Zambia’s democracy has declined rapidly and Hichilema has seen the inside of a prison 15 times. He spent 127 days in the Mukobeko Maximum Security Prison in Kabwe on treason charges in 2017. When the then DA leader, Mmusi Maimane, travelled to the country to attend the trial, he was denied entry into Zambia.
Kawana said Hichilema’s imprisonment will stand him in good stead as prisoners have recently been granted the right to vote, and consider Hichilema and other detained UPND campaigners as one of them.
Despite the Covid-19 restrictions applying to opposition campaigns, Lungu and his ministers were still allowed to engage with voters, Kawana said.
Even though 16 candidates are contesting the presidency, the race is really between Hichilema, who has lost all five elections he contested since 2006, and Lungu, who is running for a third time. His first term in 2015 was a short one following the death of Sata in 2014, and Lungu has successfully argued in the Constitutional Court that he should be allowed to run in the upcoming elections.
There was recent speculation, however, that Lungu’s health is bad and that he had struck a deal with a candidate from the smaller parties, Nevers Mumba from the Movement for Multi-Party Democracy, to resign from the race. This would automatically force a 30-day suspension of the elections.

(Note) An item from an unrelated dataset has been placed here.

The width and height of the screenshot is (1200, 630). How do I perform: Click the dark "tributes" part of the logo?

Mumba, at a much-anticipated press conference on Monday morning, attempted to silence speculation by announcing that he was planning to stay in the race.
Lungu’s campaign is centred around infrastructure projects and more control for the state in mining.

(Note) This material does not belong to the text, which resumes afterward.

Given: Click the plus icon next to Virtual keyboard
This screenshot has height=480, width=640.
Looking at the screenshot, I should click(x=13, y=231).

Flyovers in Lusaka went up in a matter of months earlier this year, and huge green campaign banners portraying Lungu’s face are hanging from these.
Lungu’s supporters believe Hichilema wasn’t destined to become president either. On Monday they circulated a message claiming that Zambia’s founding father and first president, Kenneth Kaunda, said in an interview a number of years ago that Hichilema’s politics would split Zambia. (The veracity of this claim is unclear.)
Meanwhile, soldiers have been deployed to keep the peace after clashes between party supporters during which two people were killed.
Analysts and observers fear that there could be more violence and instability after the elections if either of the two sides don’t get their way.
Former president Rupiah Banda issued a statement in which he urged aggrieved parties to “use the judiciary to challenge electoral outcomes that they are displeased with”, as had been the tradition.
“Any attempt by any entity acting alone or in concert with others to impose a leadership outside the concept of one man, one vote will be an assault on the sacrifices of our founding fathers and will imperil the sovereignty and independence of the country and also jeopardise the peace and unity of this generation and those to come,” Banda said.
“We have chosen for ourselves a system that gives legitimacy to those in government through the ballot box.”
The US adopted a more punitive approach, with that country’s chargé d’affaires in Lusaka, David Young, reminding actors in the elections that were fundamental human rights and democratic freedoms to be violated, “the United States can and does apply visa restrictions, travel bans and financial sanctions”.
He said: “We will hold accountable any individuals who promote violence, undermine electoral processes, engage in fraudulent or corrupt behavior, or otherwise violate democratic rights and the foundations of free elections.”
He added that Zambia had a commendable record of democratic elections and that Zambians should shun violence.